## Data supplied
----

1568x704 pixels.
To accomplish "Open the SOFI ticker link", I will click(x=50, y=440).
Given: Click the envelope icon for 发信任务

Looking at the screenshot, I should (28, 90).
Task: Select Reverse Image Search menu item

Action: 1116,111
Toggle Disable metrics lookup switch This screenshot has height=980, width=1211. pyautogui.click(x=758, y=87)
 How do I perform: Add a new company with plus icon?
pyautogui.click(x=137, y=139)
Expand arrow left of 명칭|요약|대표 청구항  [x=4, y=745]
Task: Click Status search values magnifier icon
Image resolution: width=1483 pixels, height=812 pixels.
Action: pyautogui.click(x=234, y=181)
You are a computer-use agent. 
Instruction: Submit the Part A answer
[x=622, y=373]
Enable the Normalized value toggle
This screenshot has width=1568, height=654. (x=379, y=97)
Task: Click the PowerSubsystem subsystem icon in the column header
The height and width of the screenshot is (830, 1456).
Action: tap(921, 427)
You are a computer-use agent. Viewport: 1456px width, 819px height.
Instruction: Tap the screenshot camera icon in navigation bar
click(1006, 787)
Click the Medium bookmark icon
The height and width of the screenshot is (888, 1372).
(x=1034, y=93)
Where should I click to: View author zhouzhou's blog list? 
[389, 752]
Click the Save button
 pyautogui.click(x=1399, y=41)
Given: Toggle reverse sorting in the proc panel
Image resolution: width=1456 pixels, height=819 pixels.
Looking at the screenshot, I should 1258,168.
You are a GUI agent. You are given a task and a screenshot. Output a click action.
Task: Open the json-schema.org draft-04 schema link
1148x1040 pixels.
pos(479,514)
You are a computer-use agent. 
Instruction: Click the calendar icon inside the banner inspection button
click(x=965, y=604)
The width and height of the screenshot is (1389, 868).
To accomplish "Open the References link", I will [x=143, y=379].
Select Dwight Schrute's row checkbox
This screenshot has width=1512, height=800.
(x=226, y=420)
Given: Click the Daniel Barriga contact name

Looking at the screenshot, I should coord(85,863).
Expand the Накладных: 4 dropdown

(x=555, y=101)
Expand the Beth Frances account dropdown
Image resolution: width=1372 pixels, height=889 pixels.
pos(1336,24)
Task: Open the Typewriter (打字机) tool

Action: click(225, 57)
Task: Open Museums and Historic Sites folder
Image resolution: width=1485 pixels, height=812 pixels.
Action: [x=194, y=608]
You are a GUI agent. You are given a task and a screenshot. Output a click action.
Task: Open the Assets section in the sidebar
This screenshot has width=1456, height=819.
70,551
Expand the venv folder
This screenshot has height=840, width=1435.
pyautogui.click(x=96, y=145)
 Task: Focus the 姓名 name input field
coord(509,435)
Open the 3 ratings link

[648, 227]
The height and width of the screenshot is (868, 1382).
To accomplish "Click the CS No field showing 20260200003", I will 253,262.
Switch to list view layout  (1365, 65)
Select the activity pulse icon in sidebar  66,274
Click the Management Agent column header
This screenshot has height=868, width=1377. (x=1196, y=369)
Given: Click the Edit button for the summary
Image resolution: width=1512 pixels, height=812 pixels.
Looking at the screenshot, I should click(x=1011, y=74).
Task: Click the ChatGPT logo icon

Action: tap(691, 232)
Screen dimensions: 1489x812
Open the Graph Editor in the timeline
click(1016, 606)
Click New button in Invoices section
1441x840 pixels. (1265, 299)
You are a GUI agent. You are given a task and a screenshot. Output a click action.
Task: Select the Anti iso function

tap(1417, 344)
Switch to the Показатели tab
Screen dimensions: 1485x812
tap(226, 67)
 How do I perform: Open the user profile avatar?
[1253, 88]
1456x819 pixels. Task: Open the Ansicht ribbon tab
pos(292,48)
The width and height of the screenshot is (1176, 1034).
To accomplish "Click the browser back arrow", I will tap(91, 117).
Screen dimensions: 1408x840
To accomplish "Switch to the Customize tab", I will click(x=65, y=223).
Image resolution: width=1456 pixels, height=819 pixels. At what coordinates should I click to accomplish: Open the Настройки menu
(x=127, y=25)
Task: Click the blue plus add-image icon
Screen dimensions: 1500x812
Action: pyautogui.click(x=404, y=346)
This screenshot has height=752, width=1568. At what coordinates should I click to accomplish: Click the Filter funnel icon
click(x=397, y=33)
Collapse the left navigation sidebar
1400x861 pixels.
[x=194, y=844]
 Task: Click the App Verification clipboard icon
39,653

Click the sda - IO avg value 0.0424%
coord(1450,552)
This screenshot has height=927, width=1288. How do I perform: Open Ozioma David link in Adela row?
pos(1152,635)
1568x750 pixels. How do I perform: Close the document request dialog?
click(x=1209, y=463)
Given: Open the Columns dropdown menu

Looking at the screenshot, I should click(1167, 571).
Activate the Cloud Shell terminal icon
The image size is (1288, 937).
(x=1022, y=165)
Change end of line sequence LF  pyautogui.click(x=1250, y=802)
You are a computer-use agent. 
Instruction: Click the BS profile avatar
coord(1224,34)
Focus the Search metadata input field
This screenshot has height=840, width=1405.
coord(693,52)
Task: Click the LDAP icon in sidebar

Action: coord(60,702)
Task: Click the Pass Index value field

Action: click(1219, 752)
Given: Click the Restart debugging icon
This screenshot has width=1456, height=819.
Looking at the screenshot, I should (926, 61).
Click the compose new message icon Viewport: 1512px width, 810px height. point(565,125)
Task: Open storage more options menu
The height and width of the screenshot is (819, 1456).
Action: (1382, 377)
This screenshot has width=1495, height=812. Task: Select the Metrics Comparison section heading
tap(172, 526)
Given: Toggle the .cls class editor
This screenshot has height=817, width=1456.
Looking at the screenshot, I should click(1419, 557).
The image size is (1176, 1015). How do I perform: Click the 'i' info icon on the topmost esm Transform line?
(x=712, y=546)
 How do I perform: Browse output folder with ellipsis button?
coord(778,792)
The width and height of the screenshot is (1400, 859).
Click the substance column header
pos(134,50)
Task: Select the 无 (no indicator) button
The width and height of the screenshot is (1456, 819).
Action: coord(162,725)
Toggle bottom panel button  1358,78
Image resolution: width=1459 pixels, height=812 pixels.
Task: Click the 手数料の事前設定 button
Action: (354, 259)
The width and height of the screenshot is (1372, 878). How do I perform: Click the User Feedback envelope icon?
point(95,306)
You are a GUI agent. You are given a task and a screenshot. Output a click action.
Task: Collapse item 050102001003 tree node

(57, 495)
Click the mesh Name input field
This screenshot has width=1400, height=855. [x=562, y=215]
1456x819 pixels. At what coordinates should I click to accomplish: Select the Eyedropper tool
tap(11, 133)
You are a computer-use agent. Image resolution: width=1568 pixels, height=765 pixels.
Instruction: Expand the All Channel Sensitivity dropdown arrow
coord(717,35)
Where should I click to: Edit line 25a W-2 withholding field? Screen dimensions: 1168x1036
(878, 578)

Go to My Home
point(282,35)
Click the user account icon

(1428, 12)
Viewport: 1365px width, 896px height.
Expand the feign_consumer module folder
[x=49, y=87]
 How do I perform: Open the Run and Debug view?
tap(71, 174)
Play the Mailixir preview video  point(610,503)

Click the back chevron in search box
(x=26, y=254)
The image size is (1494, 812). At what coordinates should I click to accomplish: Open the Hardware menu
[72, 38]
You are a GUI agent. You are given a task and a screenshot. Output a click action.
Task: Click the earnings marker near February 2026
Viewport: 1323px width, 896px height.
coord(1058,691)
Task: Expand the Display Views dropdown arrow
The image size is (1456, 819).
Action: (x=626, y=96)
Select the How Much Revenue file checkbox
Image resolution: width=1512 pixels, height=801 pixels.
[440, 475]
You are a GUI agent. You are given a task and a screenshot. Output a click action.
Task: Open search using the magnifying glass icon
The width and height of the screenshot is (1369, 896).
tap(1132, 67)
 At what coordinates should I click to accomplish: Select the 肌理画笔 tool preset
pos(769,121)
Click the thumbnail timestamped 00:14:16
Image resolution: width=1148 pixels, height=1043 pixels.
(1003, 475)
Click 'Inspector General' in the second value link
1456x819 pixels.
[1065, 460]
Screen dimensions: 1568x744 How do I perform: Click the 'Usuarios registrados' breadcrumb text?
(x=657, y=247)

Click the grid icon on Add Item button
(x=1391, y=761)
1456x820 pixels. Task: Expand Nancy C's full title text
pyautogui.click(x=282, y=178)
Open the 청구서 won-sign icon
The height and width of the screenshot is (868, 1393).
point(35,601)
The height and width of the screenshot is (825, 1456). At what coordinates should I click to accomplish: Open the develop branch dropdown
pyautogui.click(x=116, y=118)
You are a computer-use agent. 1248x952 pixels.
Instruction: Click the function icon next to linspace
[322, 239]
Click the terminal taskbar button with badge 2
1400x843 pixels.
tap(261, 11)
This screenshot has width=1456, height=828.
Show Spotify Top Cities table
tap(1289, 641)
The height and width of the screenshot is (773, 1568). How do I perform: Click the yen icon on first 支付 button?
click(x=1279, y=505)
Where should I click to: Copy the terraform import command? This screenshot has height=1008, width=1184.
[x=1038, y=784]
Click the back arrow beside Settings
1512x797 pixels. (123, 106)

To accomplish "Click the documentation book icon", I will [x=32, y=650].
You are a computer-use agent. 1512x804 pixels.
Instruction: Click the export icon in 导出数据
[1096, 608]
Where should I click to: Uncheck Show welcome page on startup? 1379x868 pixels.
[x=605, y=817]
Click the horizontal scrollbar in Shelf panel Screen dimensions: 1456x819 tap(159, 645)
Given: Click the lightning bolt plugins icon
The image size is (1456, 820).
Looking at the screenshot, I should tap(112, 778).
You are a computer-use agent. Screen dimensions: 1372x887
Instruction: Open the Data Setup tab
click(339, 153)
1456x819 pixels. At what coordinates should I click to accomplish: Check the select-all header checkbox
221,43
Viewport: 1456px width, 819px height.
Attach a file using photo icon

----

## Exercise instructions
Set down precisely the lines above between the line holding "The image size is (1288, 937)." and the line holding "Given: Toggle the .cls class editor", inclusive, and nothing beyond them.

## Result for this exercise
The image size is (1288, 937).
(x=1022, y=165)
Change end of line sequence LF  pyautogui.click(x=1250, y=802)
You are a computer-use agent. 
Instruction: Click the BS profile avatar
coord(1224,34)
Focus the Search metadata input field
This screenshot has height=840, width=1405.
coord(693,52)
Task: Click the LDAP icon in sidebar

Action: coord(60,702)
Task: Click the Pass Index value field

Action: click(1219, 752)
Given: Click the Restart debugging icon
This screenshot has width=1456, height=819.
Looking at the screenshot, I should (926, 61).
Click the compose new message icon Viewport: 1512px width, 810px height. point(565,125)
Task: Open storage more options menu
The height and width of the screenshot is (819, 1456).
Action: (1382, 377)
This screenshot has width=1495, height=812. Task: Select the Metrics Comparison section heading
tap(172, 526)
Given: Toggle the .cls class editor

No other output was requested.